When a handmade birthday gift brings unexpected magic to Willodeen and her new friend, Connor, she’s determined to speak up for the animals she loves, and perhaps even uncover the answer to the mystery of the missing hummingbears.
 

Sunday, January 2, 2022

The Power of Moments (Chip and Dan Heath)

 




This book is a great follow up to Why We Meet. It is full of concepts good to think about for planning family gatherings, classroom activities and more.


Goodreads says:


The New York Times bestselling authors of Switch and Made to Stick explore why certain brief experiences can jolt us and elevate us and change us—and how we can learn to create such extraordinary moments in our life and work.

While human lives are endlessly variable, our most memorable positive moments are dominated by four elements: elevation, insight, pride, and connection. If we embrace these elements, we can conjure more moments that matter. What if a teacher could design a lesson that he knew his students would remember twenty years later? What if a manager knew how to create an experience that would delight customers? What if you had a better sense of how to create memories that matter for your children?

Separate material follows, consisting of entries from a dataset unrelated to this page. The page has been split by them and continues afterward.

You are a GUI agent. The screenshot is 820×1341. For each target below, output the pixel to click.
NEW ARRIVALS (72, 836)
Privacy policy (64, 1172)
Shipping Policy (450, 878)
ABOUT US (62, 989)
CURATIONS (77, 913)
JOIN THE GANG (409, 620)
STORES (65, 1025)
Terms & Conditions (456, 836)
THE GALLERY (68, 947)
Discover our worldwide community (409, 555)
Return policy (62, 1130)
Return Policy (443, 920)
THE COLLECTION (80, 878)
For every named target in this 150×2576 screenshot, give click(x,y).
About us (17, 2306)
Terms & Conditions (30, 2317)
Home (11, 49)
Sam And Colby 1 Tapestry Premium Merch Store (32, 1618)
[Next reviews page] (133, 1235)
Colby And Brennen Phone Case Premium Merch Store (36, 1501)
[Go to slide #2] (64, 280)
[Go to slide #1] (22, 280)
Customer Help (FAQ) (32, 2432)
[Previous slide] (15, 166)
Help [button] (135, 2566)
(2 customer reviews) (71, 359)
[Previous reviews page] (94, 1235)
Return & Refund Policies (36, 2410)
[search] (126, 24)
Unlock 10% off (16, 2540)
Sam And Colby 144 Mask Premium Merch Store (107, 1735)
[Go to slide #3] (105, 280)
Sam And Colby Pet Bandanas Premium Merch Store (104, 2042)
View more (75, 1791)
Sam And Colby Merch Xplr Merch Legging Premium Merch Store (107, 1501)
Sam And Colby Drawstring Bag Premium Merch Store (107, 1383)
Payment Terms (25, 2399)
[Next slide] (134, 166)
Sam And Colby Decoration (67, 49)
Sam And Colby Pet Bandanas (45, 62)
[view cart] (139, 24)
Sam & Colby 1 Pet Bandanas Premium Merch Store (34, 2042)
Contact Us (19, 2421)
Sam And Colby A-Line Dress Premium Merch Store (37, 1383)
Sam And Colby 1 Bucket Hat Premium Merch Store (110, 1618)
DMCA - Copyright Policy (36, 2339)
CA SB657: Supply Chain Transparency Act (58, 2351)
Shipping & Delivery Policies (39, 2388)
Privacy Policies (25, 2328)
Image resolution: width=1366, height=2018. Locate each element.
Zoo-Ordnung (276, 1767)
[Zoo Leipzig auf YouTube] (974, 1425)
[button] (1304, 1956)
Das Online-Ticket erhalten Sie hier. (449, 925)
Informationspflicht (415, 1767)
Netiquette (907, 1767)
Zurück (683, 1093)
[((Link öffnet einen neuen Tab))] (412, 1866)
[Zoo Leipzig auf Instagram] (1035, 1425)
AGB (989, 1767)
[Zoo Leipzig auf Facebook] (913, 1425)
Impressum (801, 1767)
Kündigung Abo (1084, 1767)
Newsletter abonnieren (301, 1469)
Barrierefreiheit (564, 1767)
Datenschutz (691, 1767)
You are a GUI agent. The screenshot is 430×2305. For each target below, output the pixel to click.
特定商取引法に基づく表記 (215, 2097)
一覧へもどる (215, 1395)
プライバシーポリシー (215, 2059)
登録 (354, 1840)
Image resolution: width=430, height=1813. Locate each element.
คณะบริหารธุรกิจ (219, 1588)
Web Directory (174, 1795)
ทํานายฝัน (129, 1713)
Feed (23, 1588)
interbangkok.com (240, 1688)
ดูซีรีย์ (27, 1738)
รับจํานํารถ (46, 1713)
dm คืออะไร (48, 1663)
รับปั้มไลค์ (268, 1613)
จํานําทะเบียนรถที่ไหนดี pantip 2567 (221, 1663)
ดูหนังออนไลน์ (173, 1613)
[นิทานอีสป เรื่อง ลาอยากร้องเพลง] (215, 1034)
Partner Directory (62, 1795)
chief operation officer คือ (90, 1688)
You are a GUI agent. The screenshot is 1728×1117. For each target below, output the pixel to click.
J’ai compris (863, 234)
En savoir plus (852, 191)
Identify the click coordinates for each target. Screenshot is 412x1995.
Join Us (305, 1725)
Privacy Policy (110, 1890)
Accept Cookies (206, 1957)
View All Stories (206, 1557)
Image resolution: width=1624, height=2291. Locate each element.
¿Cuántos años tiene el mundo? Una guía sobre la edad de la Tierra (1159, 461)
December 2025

This book delves into some fascinating mysteries of experience: Why we tend to remember the best or worst moment of an experience, as well as the last moment, and forget the rest. Why “we feel most comfortable when things are certain, but we feel most alive when they’re not.” And why our most cherished memories are clustered into a brief period during our youth.

Readers discover how brief experiences can change lives, such as the experiment in which two strangers meet in a room, and forty-five minutes later, they leave as best friends. (What happens in that time?) Or the tale of the world’s youngest female billionaire, who credits her resilience to something her father asked the family at the dinner table. (What was that simple question?)

Many of the defining moments in our lives are the result of accident or luck—but why would we leave our most meaningful, memorable moments to chance when we can create them? The Power of Moments shows us how to be the author of richer experiences.